研究計画概要

研究トピックの題名

「企業のライフコース」からみた産業クラスターの形成要因
―企業間ネットワークの構築とオフィス移転を手掛かりにして―

論文執筆予定者

  氏名 所属
研究代表者 清水千弘 麗澤大学
研究分担者 唐渡広志 富山大学
佐藤英人 帝京大学
渡辺努 一橋大学

作業担当予定者

  氏名 所属
研究代表者 清水千弘 麗澤大学
研究分担者 唐渡広志 富山大学
佐藤英人 帝京大学
渡辺努 一橋大学

計画概要

本研究の目的は,大きく二つに分類される。第一は,産業クラスターの形成要因を「企業のライフコース」から明らかにすることである。産業クラスターの形成要因に関する研究は,マイケル・ポーターのダイアモンドモデル1)をはじめ,多数の研究蓄積が存在する。なかでも,企業間の接触行動が,産業クラスターの形成に強く寄与しているという指摘があり,B to B contactなどで高度な意思決定を行う場合や,複雑かつ非定型な業務については,電子メールやインターネット等の新しい情報技術(ICT:Information Communication Technology)が広く普及してもなお,対面接触(Face-to-Face contact)が重要な意味を持つという。つまり,ある特定の地域に,ある特定の業種業態が集積する産業クラスターには,取引企業間の空間的な近接性が極めて重要であり,この近接性から構築される企業間ネットワークが,イノベーションを喚起する原動力になると考えられている2)。このようなことは,都市経済学では,企業立地のモデルとしても発展してきている。

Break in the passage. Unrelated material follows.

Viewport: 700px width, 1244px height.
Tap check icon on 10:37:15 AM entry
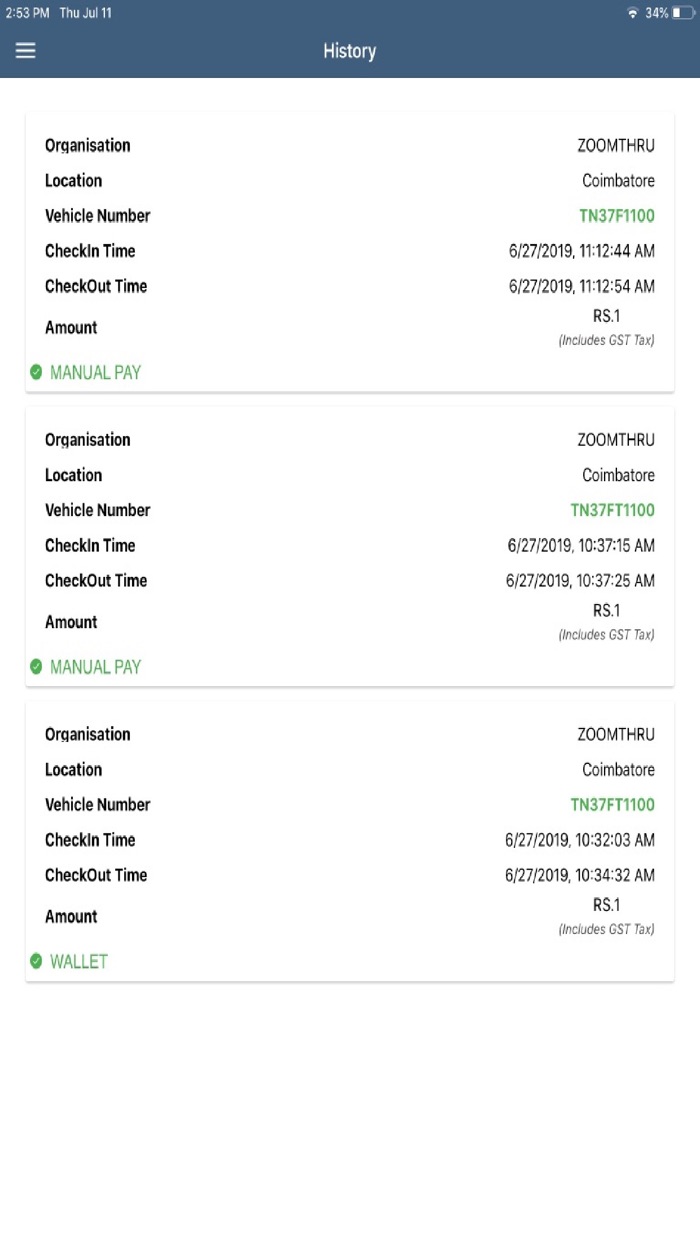point(36,667)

確かに産業クラスターの形成と企業間の接触行動には,強い関連性があるということは,既存研究から明らかであるが,産業クラスターの形成要因については,依然として不明な点が多い。特に,産業クラスターを形成している個々の企業が,いつ,どこから,どのようにして,ある一定の地域に集積するのか。また,どの程度の地理的な範囲内・頻度で,企業間接触が行われて,企業間ネットワークの紐帯をより強固にしていくのかといった,企業のライフコース(起業から現在に至るまでの,企業の成長(あるいは衰退)過程)とオフィス移転,企業間ネットワークとの関係から検討した研究は,管見の限り見られない。

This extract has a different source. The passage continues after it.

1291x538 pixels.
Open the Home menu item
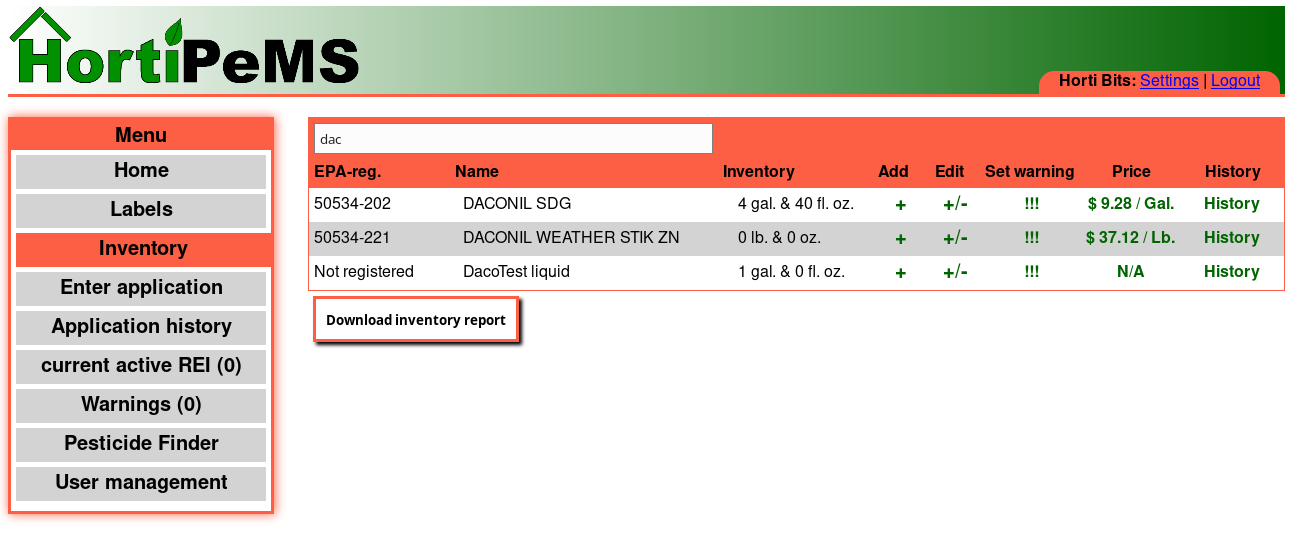141,171
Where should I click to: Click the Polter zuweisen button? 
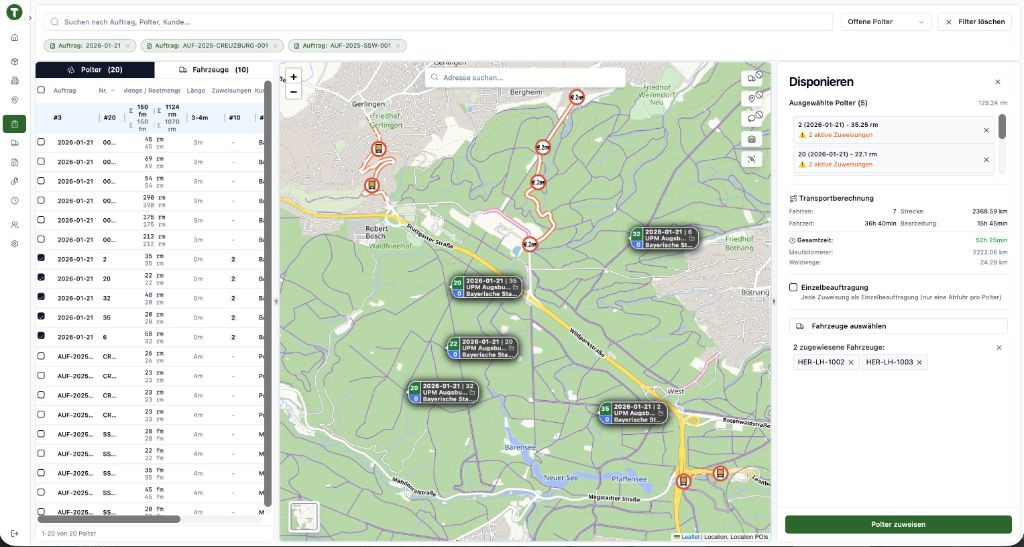pyautogui.click(x=897, y=524)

以上のように,動的な視点から分析することによって,産業クラスターの形成過程を詳細にトレースすることが可能となり,どのような業種業態が,どの地域に産業クラスターを形成していくのか,ある一定の予測が可能となる。ここでの特色は,企業内での事業所ネットワークと,他の企業とのネットワークとの複合的な効果を見ることである。また,ある特定の企業にとっては,企業の事業所をどのように配置するのかによって,その生産性に対して大きな格差が発生することが予想される。また,当該不動産を所有するのか,賃借するのかによっても,企業価値に対して甚大な影響を及ぼす。その意味で,企業の立地戦略と不動産戦略は極めて密接な関係を持つことから,近年においては,企業不動産戦略(CRE: Corporate Real Estate )として注目されてきている。

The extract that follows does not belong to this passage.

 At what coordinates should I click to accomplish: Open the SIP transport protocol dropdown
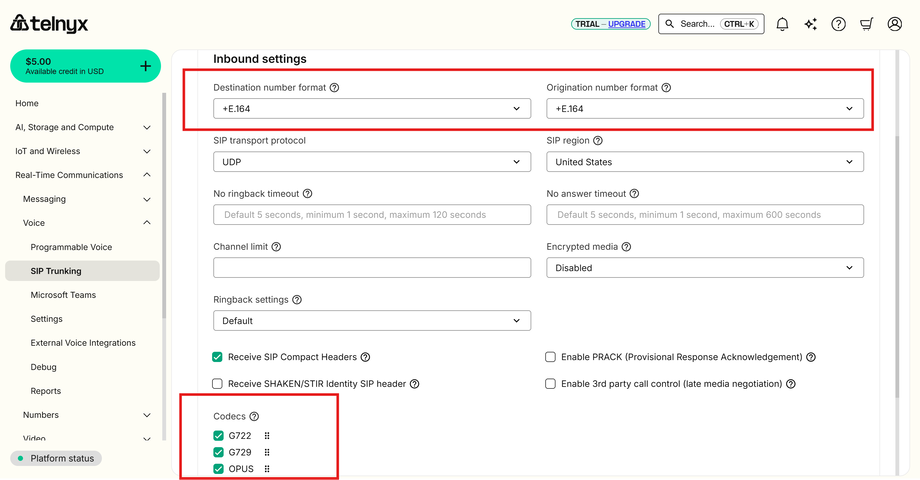[372, 162]
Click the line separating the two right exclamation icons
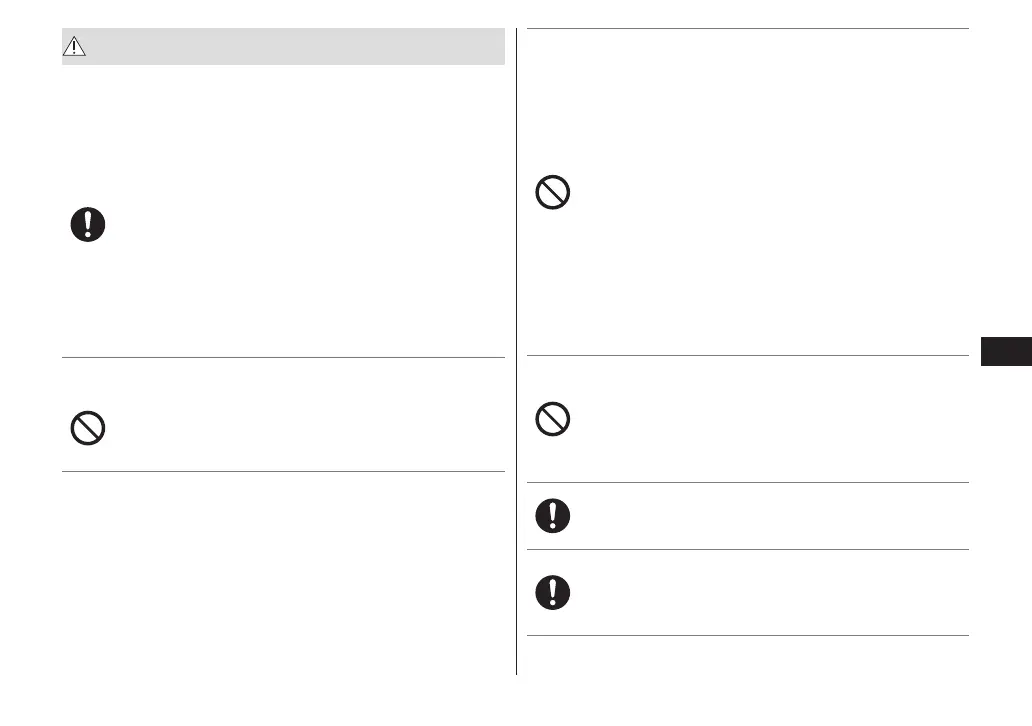This screenshot has width=1032, height=726. click(747, 549)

なかでも,企業が保有する不動産の価値の変動は,企業の価値に対しても影響をもたらす。企業の価値とは,マクロ経済的には,株式市場が評価する企業の株価総額に対して,債務総額を足し合わせることで,計算される。これは,企業が解散することで所有者がすべて入れ替わるとしたときに,そのときの株主と債権者が受け取ることのできる金額の合計をあらわすものと考えられる。一方,資本の再取得価格とは,現存する資本をすべて買い換えるために必要となる費用の総額のことをいう。その中で,土地・建物といった不動産は,企業の価値の中で大きな比率を占めるにもかかわらず,会計制度上の制約により,取得原価(簿価)としてのみ,公開されてきた。そこで,本研究では,事業所及び「主要な不動産」の配置と概要,および「地価税納税額」を捕捉することで,その企業が保有する不動産の時価を計測することで,真の企業の市場価値の変動をも計測することを目的とする。先行研究においては,多くが集計データを用いた研究であったのに対して,個別企業の財務データから分析することは,清水(1997) 6)を除き,いまだ実施されていないものと予想する。これが,本研究の第二の目的である。このことは,マクロ経済学でいわれるトービンのq (Tobin's q theory)を計算することを意味する。

ここで得られた知見は,学術的な意義はもとより,今後の産業政策,都市政策ならびにマクロ経済政策への応用も大いに期待できる。

企業のライフコースとオフィス移転,企業間ネットワークをリニアに把握するためには,起業から現在に至るまでの「資本金規模,従業員数,売上高,取引企業数等」のデータとともに,企業の成長(もしくは衰退)に応じた「移転経歴」に関するデータが不可欠である。

企業の所有する不動産の時価を計測するためには,「主要な不動産」の住所・規模,および「地価税納税額」のデータが必要である。

しかしながら,これらのデータは一般には公開されていない場合が多く,入手すること自体が極めて困難である。そこで本研究では,帝国データバンクの企業概要データ(COSMOS2)と「本社移転,企業の社史・略歴」,「主要な不動産」,「地価税額」のデータを利用して,「企業のライフコース」からみた産業クラスター形成要因と企業価値の計測に関する分析を実施する。

参考文献

  1. Porter, M., “Competitive Advantage of Nations”, Free Press, 1998, 896p
  2. Graham, S. and Morvin, S., “Telecommunication and the City: Electronic Spaces, Urban Place”, Routledge, 1996, 456p
  3. Fujita,M and H.Ogawa(1982), “Multiple Equiribrium and Structural Transition of Non-monocentric Urban Configurations”, Regional Science and Urban Economics,Vol.12,PP161-196.
  4. 清水千弘(2008)「企業不動産戦略の経済学的意義-外部性への配慮と企業の責任-」季刊不動産研究,第50巻,第2号,pp.14-23.
  5. 清水千弘・高巌 編著(2009)『企業不動産戦略-金融危機と株主市場主義を超えて』麗澤大学出版会
  6. 清水千弘(1997),「地価バブルが企業財務指標に与えた影響に関する統計的検証」日本不動産学会秋期全国大会梗概集(1997)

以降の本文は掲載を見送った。